Veterans

Veteran-Owned Cannabis Brands Leading America’s New Green Market

Veteran-owned cannabis companies are moving from niche to leadership positions across the market, blending battlefield experience with mission-driven entrepreneurship. For many founders, cannabis is not just a business but a tool to confront PTSD, chronic pain, and the lingering costs of war for their communities.

Few brands embody that mission more visibly than Helmand Valley Growers Company (HVGC), founded by former Marine Raiders who saw the limits of opioids on the battlefield and at home. The California brand donates 100% of its profits to the Battle Brothers Foundation to fund IRB-approved research on medical cannabis for veterans, including a PTSD study with partners like NiaMedic and UC Irvine Health. Consumers who pick up HVGC cartridges or pre-rolls are directly underwriting clinical data that could shape future policy and VA treatment options. Helmand Valley Growers Company showcases this research-forward approach.

Another company leaning hard into advocacy is American Weed Co., which builds its entire brand around normalizing cannabis for veterans and first responders. The company states that a portion of every purchase goes to organizations supporting those who served, while also funding lobbying efforts in Washington, D.C. to remove barriers to access. By tying product sales to political action, American Weed Co. illustrates how veteran-owned cannabis businesses can become policy players, not just market participants.

Veteran leadership is also reshaping the hemp and cannabinoid side of the industry. Texas-based Hometown Hero operates as a veteran-owned company that offers Farm Bill–compliant THC and CBD products nationwide and has donated significant sums to veteran nonprofits. Its focus on lab-tested, legally compliant products reflects how veterans often prioritize transparency and risk management learned during service.

On the East Coast, Cannabreeze Hemp Farm in Virginia is a U.S. Navy veteran–owned, fully vertically integrated hemp farm that grows, extracts, and formulates products on-site. The company hosts farm tours and 420-friendly events, using agritourism and education to demystify cannabis for mainstream consumers while proving that small, veteran-led farms can compete on quality and storytelling.

--- The data ---
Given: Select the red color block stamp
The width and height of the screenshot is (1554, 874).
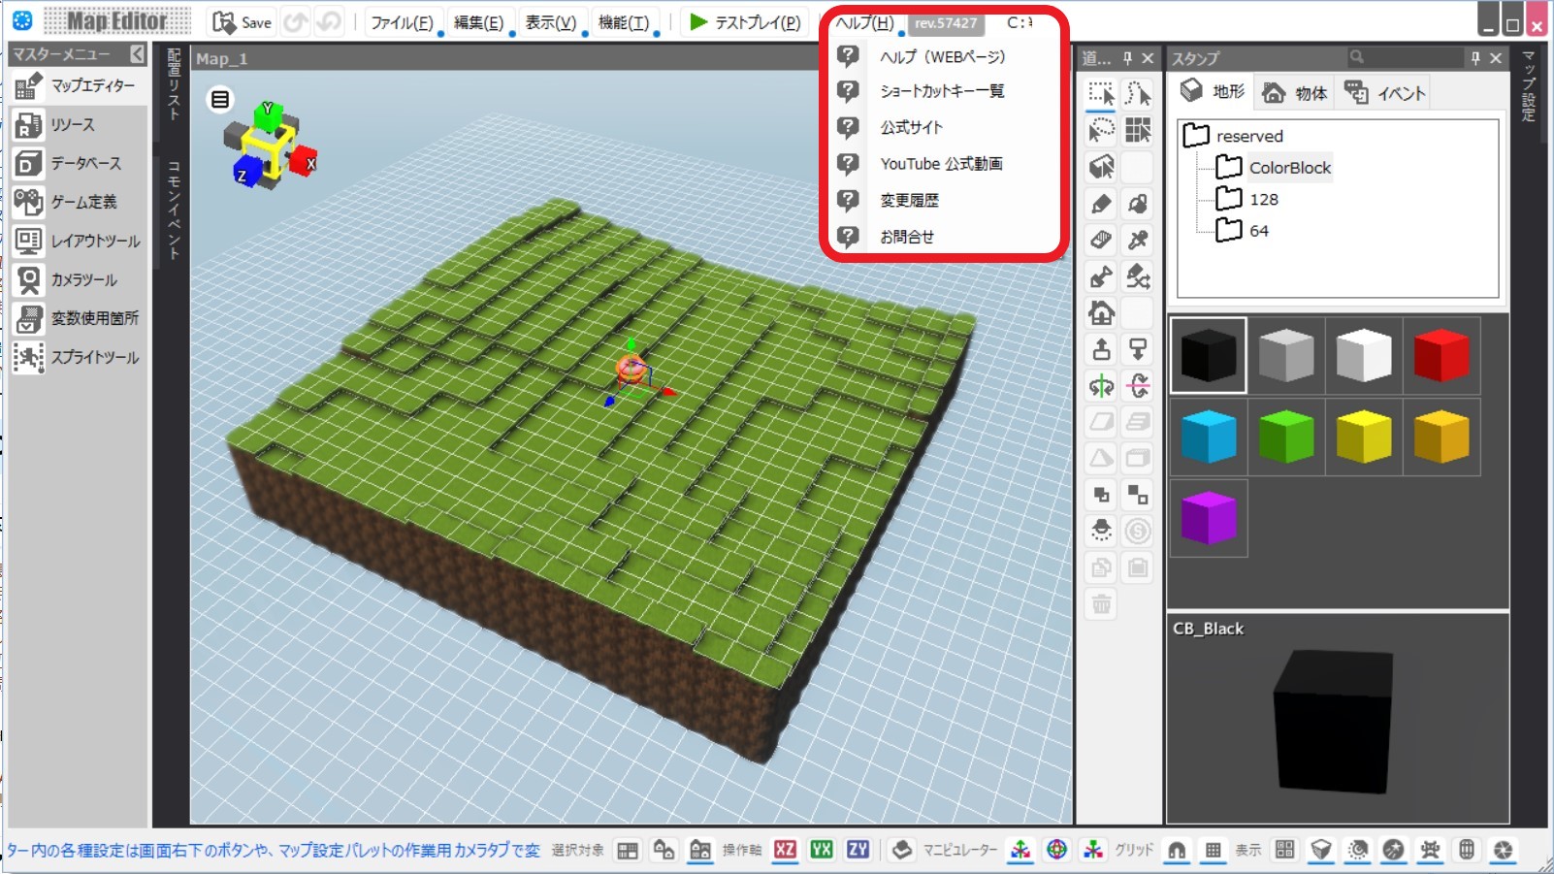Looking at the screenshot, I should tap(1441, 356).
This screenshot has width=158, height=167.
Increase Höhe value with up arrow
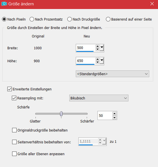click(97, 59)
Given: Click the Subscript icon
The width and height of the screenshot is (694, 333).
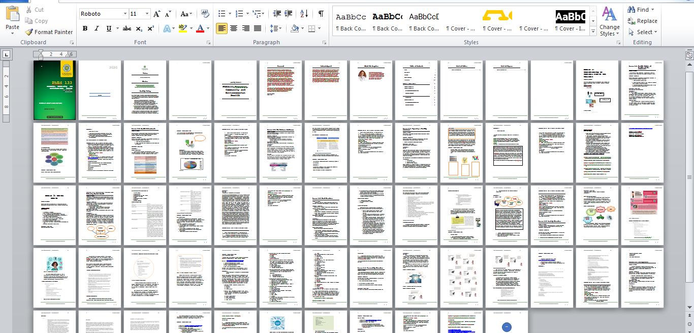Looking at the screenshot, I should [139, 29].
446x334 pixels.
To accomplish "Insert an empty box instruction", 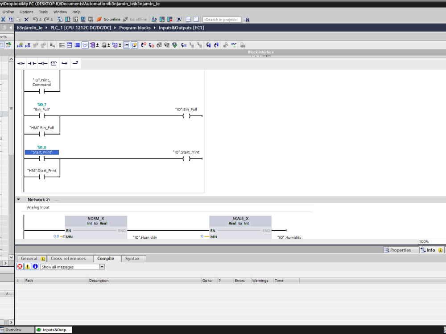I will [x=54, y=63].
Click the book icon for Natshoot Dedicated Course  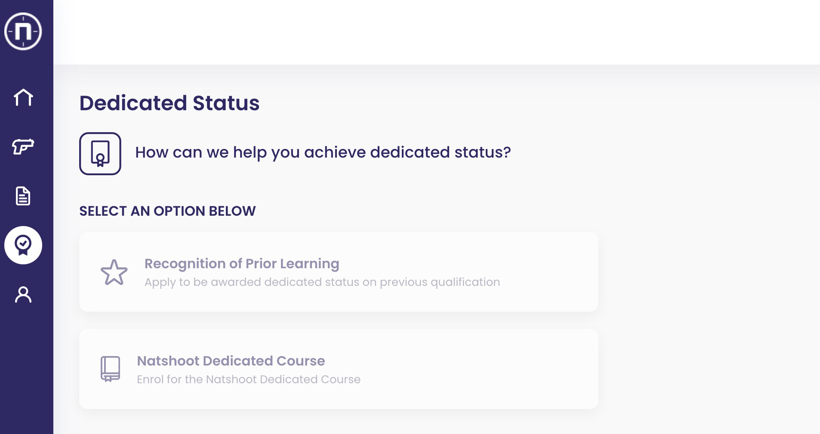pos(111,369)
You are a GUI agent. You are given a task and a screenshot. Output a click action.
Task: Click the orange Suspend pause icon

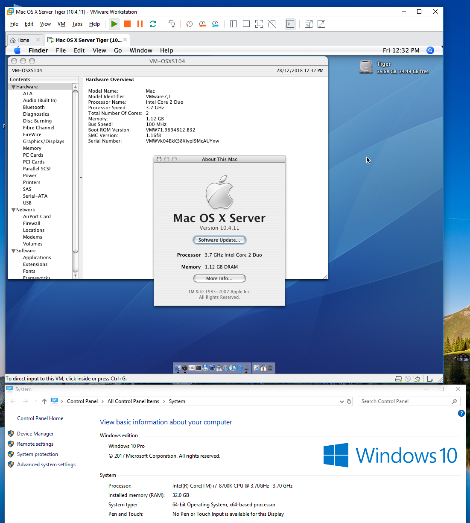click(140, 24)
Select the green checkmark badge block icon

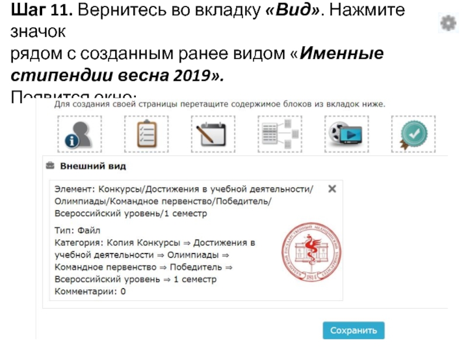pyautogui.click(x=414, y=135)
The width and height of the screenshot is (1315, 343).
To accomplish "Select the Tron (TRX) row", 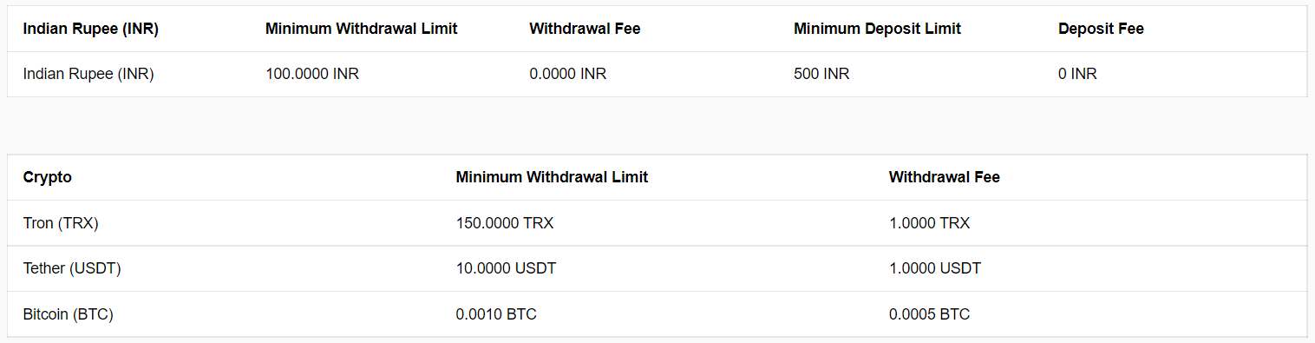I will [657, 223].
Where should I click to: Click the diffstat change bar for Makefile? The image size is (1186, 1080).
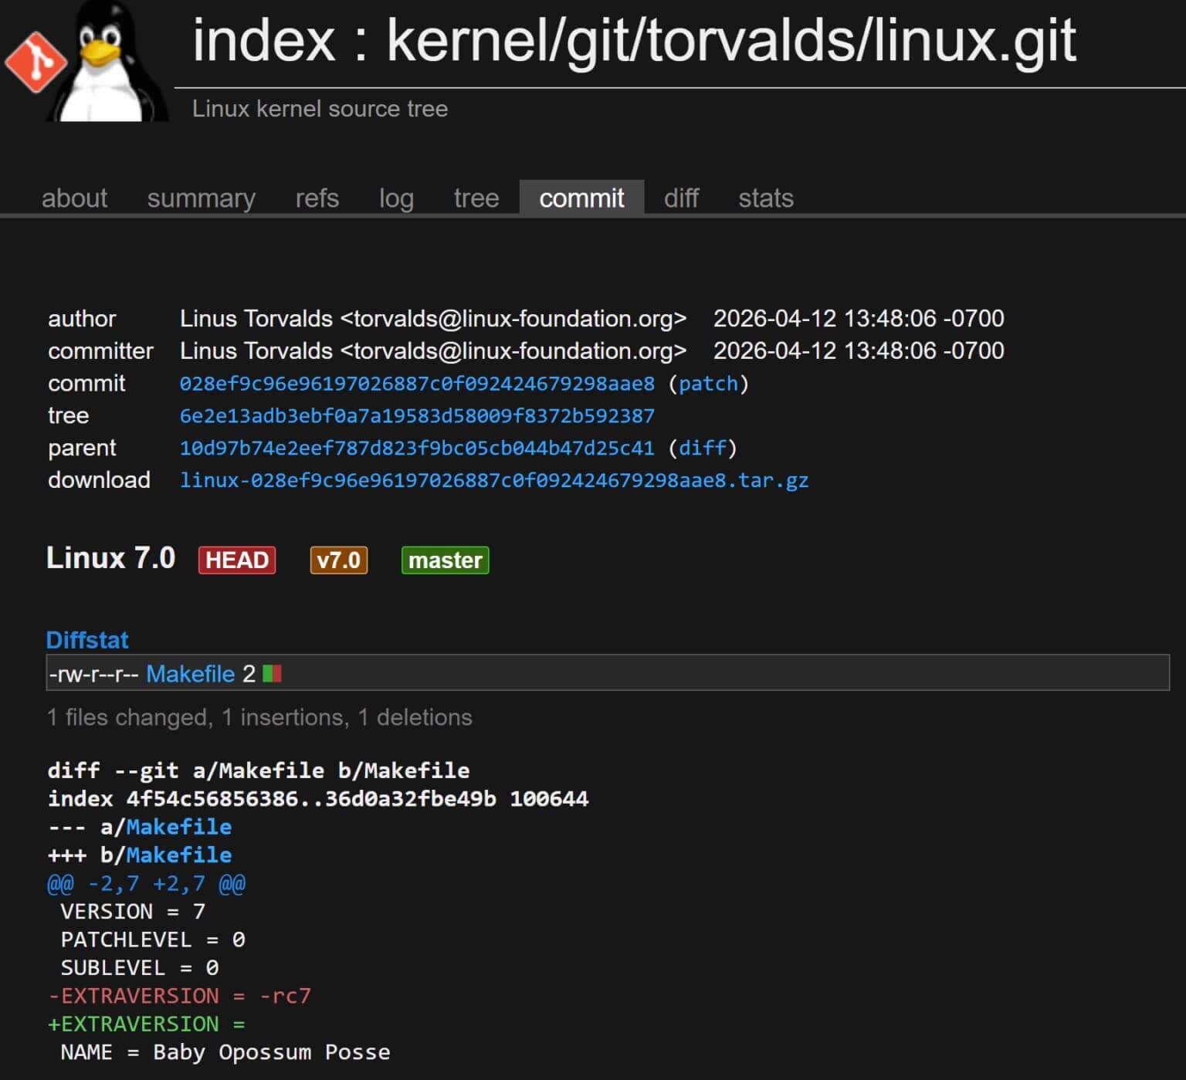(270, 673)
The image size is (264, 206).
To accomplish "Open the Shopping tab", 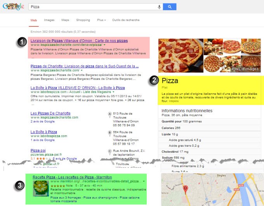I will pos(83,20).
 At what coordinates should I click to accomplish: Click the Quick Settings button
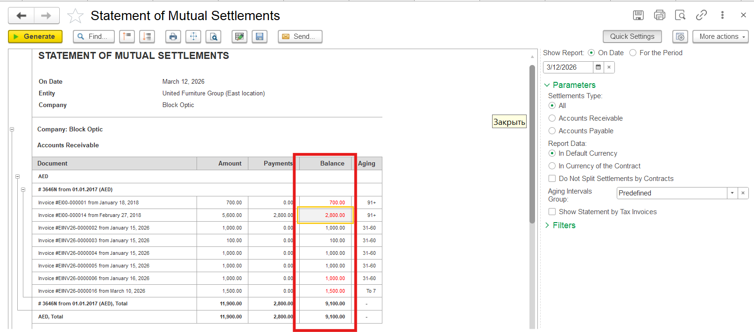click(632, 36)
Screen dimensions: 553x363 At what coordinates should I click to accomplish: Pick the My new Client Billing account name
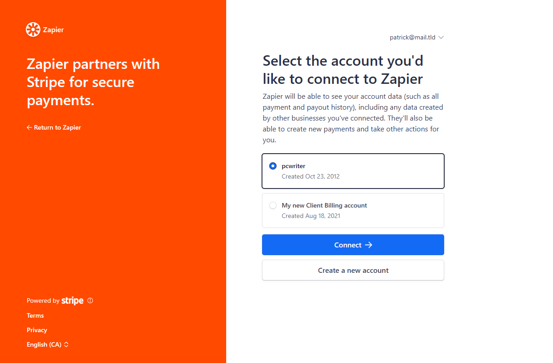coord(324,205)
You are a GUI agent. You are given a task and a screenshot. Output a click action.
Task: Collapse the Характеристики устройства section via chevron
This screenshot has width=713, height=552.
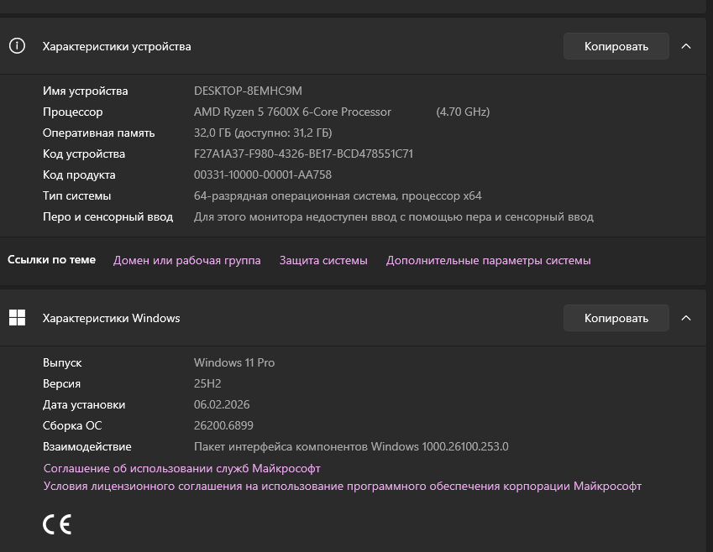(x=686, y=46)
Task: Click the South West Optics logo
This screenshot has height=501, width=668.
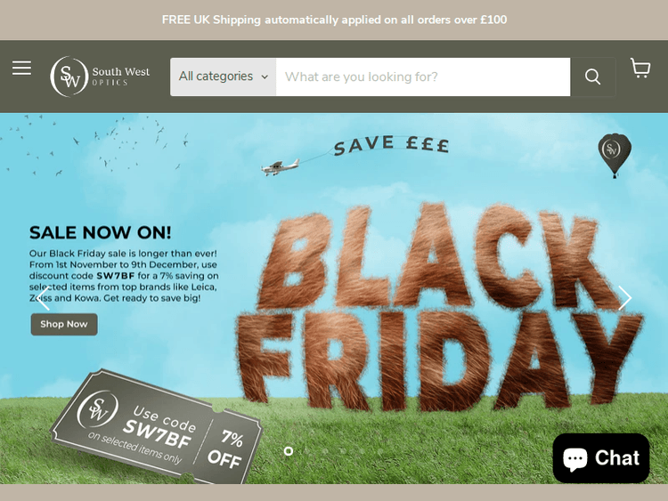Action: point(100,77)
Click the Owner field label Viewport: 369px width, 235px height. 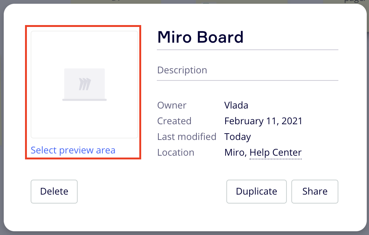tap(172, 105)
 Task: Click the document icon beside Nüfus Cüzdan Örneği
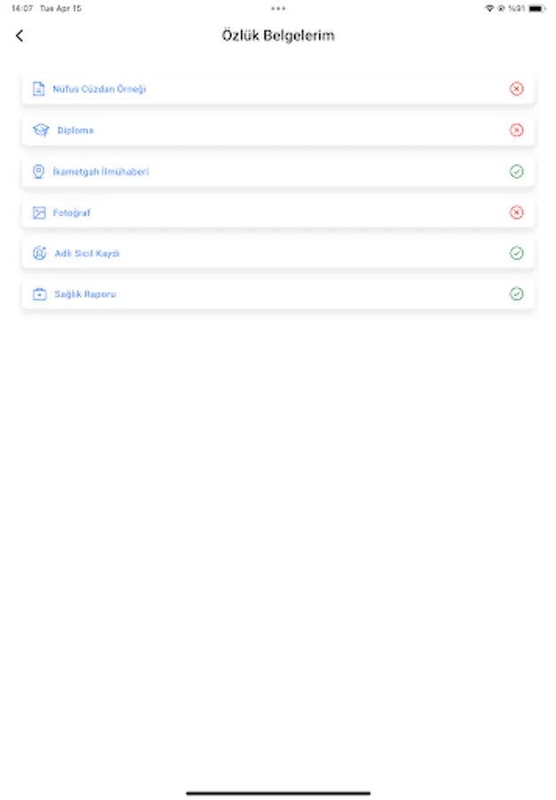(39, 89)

--- Task to complete ---
Name every veteran-owned company that the article on veteran-owned cannabis brands profiles. The rows have no role in this work.

--- Response to the task ---
Helmand Valley Growers Company (HVGC)
American Weed Co.
Hometown Hero
Cannabreeze Hemp Farm